● Assignment
Pull each line containing "computer" from the data.

.....

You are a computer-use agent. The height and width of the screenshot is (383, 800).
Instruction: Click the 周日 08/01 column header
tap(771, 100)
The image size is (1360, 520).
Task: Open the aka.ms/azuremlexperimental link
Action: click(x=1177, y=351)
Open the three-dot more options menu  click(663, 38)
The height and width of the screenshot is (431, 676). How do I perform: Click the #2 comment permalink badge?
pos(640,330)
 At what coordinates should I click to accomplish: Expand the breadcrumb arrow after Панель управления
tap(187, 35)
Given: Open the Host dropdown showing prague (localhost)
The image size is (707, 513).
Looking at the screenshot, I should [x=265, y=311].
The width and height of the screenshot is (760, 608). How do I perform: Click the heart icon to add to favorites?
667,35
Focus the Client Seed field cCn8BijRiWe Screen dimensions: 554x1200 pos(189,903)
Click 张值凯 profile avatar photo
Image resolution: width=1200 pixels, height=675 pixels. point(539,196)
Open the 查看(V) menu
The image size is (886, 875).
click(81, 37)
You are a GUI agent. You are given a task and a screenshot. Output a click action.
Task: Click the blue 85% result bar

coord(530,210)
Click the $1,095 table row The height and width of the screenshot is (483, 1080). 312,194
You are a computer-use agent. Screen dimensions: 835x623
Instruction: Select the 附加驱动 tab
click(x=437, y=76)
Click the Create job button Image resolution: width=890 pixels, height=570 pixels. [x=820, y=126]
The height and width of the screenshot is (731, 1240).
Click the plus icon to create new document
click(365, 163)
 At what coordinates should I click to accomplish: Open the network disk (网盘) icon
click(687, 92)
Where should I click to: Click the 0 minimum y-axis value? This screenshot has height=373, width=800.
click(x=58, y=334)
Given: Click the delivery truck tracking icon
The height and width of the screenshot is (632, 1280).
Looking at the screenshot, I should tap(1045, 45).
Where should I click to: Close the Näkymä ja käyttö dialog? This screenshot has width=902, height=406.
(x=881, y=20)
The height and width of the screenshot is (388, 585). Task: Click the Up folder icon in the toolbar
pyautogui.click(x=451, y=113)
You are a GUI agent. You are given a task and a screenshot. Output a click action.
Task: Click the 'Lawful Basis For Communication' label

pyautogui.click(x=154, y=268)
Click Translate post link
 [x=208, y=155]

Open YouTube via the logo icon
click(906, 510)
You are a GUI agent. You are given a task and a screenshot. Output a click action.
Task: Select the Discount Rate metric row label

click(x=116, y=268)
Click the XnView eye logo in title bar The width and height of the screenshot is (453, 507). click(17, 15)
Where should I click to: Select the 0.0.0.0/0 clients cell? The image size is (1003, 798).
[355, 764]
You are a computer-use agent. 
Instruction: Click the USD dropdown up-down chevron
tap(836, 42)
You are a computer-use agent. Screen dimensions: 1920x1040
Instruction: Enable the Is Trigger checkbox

.....

● Solution
You are a computer-use agent. The height and width of the screenshot is (383, 800).
You are a computer-use agent. Screen dimensions: 835x623
You are a computer-use agent. 
You are a computer-use agent. Screen dimensions: 1920x1040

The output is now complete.